Though we typically associate turkey with Thanksgiving, it's a popular dish year-round and is the fourth most-consumed meat in the U.S. behind chicken, beef, and pork. Despite this, turkey eggs are missing from the shelves of supermarkets and even specialty grocery stores. But that apparently has nothing to do with their edibility. They reportedly taste just as good as chicken eggs—or even better, according to some people—but the eggs laid by this all-American bird are impractical to produce.

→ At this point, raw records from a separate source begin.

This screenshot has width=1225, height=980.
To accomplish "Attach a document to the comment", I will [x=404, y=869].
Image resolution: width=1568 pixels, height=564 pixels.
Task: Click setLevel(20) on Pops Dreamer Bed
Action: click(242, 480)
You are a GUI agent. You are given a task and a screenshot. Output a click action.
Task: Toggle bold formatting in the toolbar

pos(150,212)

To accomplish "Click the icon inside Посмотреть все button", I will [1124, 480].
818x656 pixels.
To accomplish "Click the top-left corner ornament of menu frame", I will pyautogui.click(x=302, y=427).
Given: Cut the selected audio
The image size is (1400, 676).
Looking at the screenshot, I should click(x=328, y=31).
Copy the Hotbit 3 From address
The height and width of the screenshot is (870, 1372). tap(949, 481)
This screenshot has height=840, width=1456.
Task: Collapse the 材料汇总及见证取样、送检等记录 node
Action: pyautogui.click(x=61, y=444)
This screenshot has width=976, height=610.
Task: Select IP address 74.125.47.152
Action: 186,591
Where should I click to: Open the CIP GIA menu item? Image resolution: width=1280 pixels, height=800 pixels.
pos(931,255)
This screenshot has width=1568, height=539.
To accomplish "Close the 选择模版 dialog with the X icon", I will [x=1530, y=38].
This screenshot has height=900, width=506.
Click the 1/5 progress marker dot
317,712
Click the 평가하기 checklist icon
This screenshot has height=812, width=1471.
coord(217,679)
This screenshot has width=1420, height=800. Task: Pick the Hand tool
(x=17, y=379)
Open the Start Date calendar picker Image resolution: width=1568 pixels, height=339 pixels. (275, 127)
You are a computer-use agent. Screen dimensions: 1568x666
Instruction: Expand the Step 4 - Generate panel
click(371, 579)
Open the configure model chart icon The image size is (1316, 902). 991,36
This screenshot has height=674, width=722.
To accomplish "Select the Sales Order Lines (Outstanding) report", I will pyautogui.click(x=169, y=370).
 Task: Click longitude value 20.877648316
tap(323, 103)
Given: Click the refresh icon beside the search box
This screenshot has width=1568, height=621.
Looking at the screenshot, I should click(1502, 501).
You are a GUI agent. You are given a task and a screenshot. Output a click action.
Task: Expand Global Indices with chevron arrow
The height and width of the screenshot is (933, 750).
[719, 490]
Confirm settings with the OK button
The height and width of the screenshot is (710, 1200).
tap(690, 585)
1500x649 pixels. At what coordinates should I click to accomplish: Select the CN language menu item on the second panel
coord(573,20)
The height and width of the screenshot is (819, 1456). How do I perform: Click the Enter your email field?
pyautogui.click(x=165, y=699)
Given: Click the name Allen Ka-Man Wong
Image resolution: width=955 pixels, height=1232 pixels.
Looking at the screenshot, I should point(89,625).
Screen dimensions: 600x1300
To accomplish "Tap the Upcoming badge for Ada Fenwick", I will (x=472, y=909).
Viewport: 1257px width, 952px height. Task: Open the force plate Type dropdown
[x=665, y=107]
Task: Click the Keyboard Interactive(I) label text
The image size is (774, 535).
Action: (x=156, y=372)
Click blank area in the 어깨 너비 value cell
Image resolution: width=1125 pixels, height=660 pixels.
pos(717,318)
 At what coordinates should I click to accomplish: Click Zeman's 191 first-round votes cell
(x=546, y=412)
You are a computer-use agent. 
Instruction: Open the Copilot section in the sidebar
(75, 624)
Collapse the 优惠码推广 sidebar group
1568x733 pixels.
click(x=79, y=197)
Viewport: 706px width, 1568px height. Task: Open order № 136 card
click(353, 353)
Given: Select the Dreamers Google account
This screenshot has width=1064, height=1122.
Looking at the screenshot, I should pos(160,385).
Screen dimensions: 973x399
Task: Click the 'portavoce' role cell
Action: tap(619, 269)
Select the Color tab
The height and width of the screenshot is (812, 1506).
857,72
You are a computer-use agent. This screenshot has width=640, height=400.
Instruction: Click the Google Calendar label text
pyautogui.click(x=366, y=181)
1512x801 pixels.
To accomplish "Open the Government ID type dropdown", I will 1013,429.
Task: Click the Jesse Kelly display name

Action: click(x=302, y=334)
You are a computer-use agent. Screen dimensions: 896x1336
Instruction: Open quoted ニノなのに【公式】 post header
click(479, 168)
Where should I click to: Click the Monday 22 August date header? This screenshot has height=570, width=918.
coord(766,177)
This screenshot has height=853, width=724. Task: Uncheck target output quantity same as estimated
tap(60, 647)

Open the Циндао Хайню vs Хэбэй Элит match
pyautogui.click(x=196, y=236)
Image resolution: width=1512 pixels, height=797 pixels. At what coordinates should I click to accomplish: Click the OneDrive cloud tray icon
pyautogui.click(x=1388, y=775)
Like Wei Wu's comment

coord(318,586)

According to Modern Farmer, selling turkey eggs isn't economically feasible for most farmers already raising the birds for slaughter. Mature female turkeys lay a maximum of two eggs per week. Compare that to chickens and ducks, which produce roughly one egg a day. Because turkeys live longer than chickens, they take more time to reach egg-laying age: about 7 months instead of 5. These big birds also need more space and feed to live on a farm than their smaller relatives. Factor in the time and resources required to produce them and turkey eggs end up costing upwards of $3 each, or nearly double the average price of a carton of one dozen chicken eggs.

Plenty of luxury food items sell for more than $3, but are turkey eggs worth the extravagant cost? People who have sampled the product say they taste similar to the much cheaper chicken egg, which means the answer is probably not. The biggest difference between the two eggs is the size. Turkey eggs are slightly larger; they also have a harder shell and thicker membrane.

According to some connoisseurs, turkey eggs do offer a few advantages over their more affordable counterparts. Their yolks are reportedly richer and creamier, making them ideal for sauces. Victorian-era celebrity chef Alexis Soyer claimed they were also better for baking than chicken eggs.

If you're interested in trying turkey eggs for yourself, they're not impossible to find. Ask your local turkey farm if they sell their birds' eggs. They could be the perfect accompaniment to the breakfast of Thanksgiving leftovers you eat on Friday morning.